- TASK REQUIREMENTS: The line holding "Mécénat (162, 2207)" is the last one to output; start at the first line of the data, keep every line in between exactly, and leave out pictures.

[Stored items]
- - - -

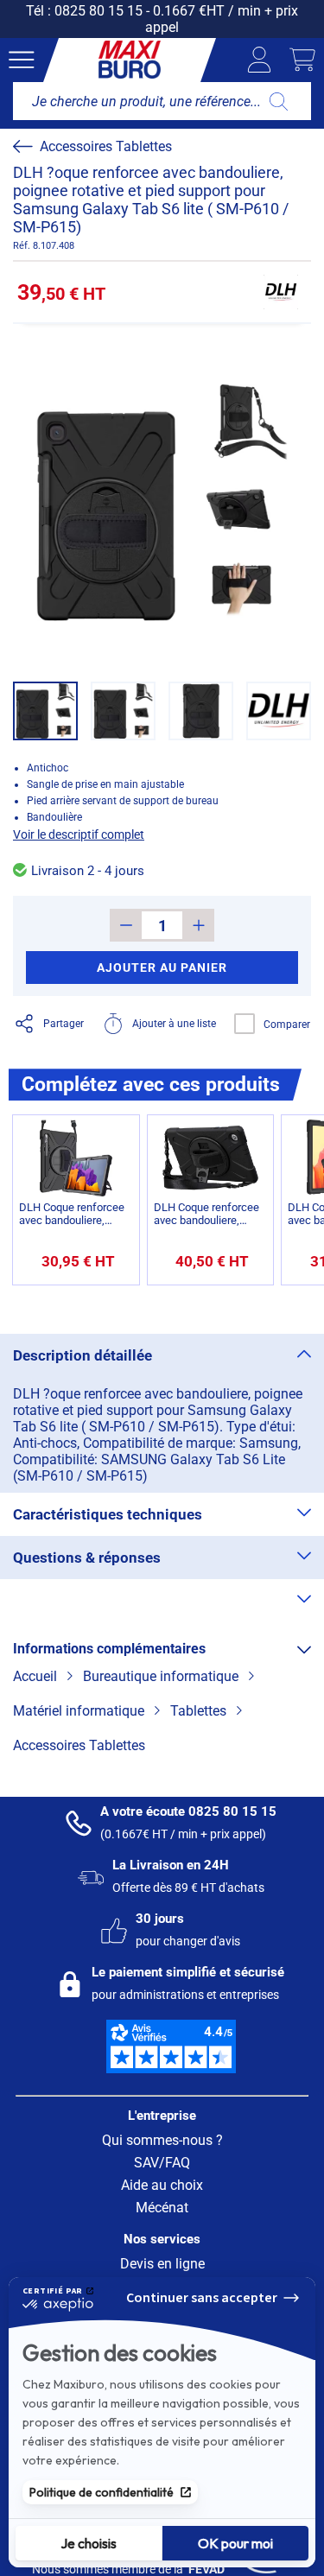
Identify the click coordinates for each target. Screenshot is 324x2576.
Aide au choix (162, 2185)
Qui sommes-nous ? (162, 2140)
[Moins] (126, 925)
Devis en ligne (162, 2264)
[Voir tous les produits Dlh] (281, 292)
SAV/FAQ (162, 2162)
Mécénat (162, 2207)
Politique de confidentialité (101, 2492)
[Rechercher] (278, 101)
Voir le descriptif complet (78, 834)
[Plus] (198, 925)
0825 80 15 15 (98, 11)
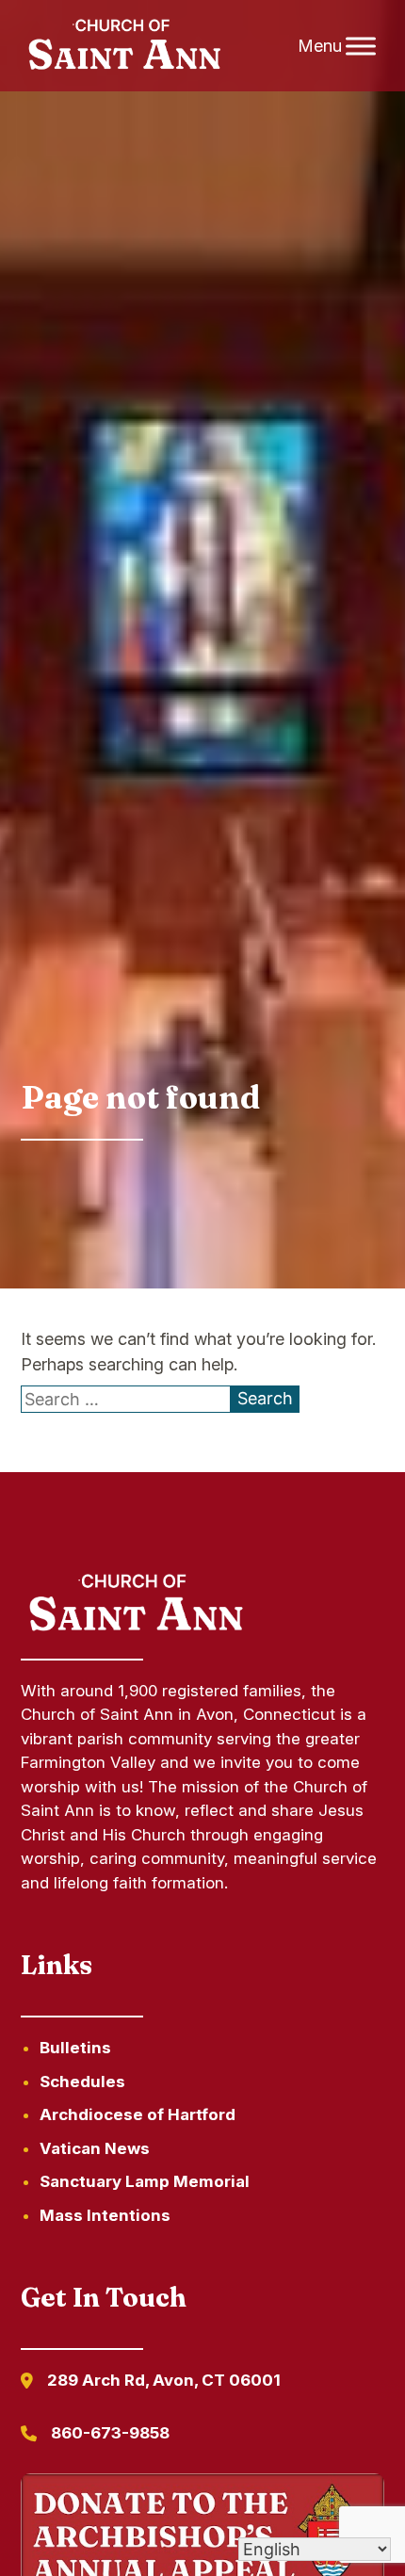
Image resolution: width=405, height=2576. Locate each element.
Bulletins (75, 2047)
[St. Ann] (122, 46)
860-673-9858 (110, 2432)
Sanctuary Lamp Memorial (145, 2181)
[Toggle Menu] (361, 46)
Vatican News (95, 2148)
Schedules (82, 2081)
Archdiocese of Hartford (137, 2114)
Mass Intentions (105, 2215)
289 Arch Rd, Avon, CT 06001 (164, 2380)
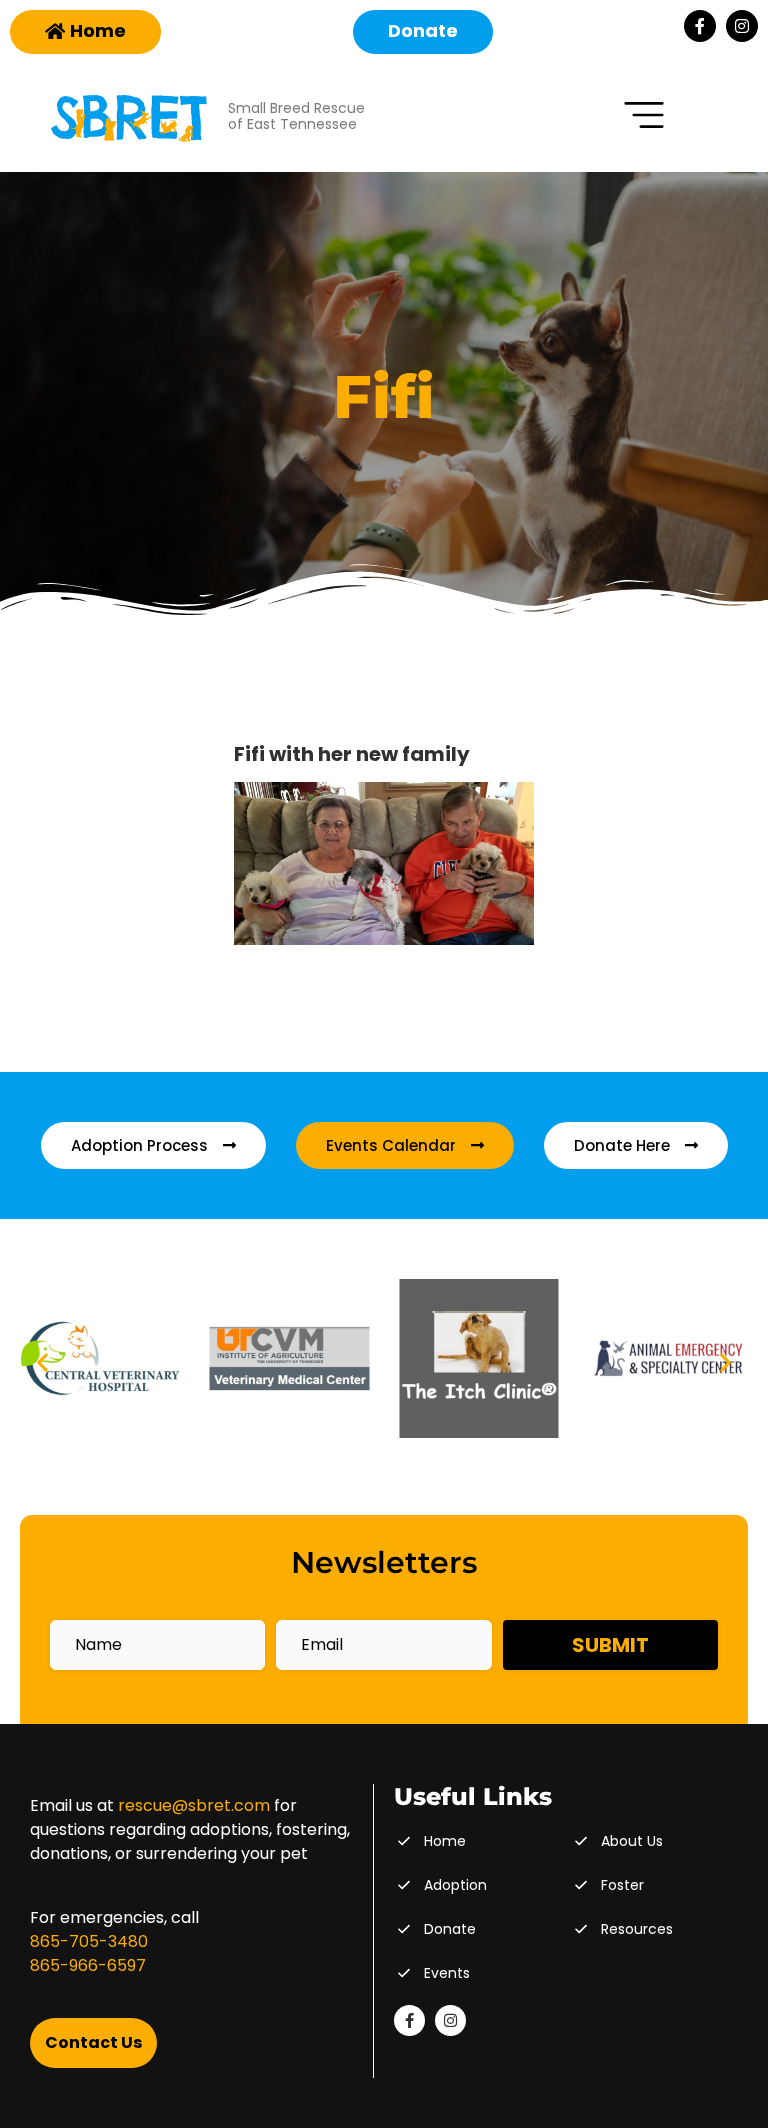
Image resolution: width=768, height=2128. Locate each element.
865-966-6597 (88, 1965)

- - - -

- OUTPUT:
Identify the click coordinates for each target. Screenshot is 324x2576.
Aide au choix (162, 2185)
Qui sommes-nous ? (162, 2140)
[Moins] (126, 925)
Devis en ligne (162, 2264)
[Voir tous les produits Dlh] (281, 292)
SAV/FAQ (162, 2162)
Mécénat (162, 2207)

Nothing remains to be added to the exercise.